The SEC’s approach to cryptocurrencies and digital tokens is still evolving, but based on the SEC’s limited enforcement history and published guidance, the SEC seems to place higher levels of scrutiny on sales of tokens where the underlying technology of platform has not yet been developed, where the intent is for tokens to be traded on secondary markets, and where representations regarding the potential for profit are made to investors.
It is understandable that businesses seeking to sell digital tokens attempt to avoid the SEC’s registration requirements, as registration can be an expensive process and often cost-prohibitive for start-up companies.
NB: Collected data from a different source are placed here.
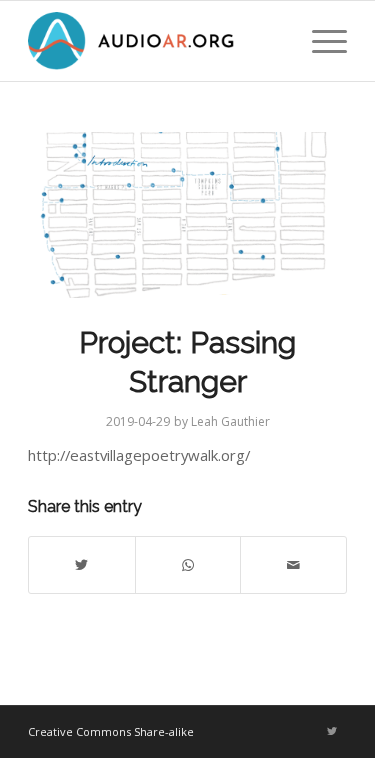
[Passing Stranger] (187, 215)
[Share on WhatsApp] (188, 565)
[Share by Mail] (293, 565)
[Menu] (319, 41)
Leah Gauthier (230, 421)
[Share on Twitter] (82, 565)
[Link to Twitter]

For businesses considering digital token sales of their own, one way to avoid the possibility of post-sale enforcement action by the SEC—without being subjected to registration requirements—could be to contact the SEC in advance of any sale with a detailed description of the digital token—including a description of the blockchain network, platform, digital token use, and sale procedures—in the hopes of obtaining a “no action” letter from the SEC. A “no action” letter informs businesses that if a token sale proceeds as described, tokens will not be subjected to securities regulation.
Requests for “no action” letters are not new—as businesses have made them in other contexts for years, such as the example of sports teams seeking “no action” letters for the proposed sale of “personal seat licenses”—but few businesses have obtained “no action” letters in the context of a token sale. This year, the SEC has issued its first two no action letters in the crypto context: Pocketful of Quarters, Inc. obtained a no action letter in connection with its proposed sale of a digital gaming token and TurnKey Jet, Inc. received a no action letter regarding its proposal to deploy token technology in conjunction with a private jet service.
Given that responding to SEC subpoenas and potentially litigating against the SEC—a daunting task now facing Telegram—can be as or even more costly than complying with securities registration requirements, businesses would be well-advised to consider taking the “no action” letter approach with any planned token sale, especially during this ongoing period of SEC enforcement uncertainty.
As for Telegram, the next step is a hearing on October 24 before Judge P. Kevin Castel of the U.S. District Court for the Southern District of New York, during which the SEC will seek to have the temporary restraining order converted into a preliminary injunction. If Telegram is able to succeed at the preliminary injunction hearing, however, that could mark a turning point in the ongoing tug-of-war between token issuers and the SEC.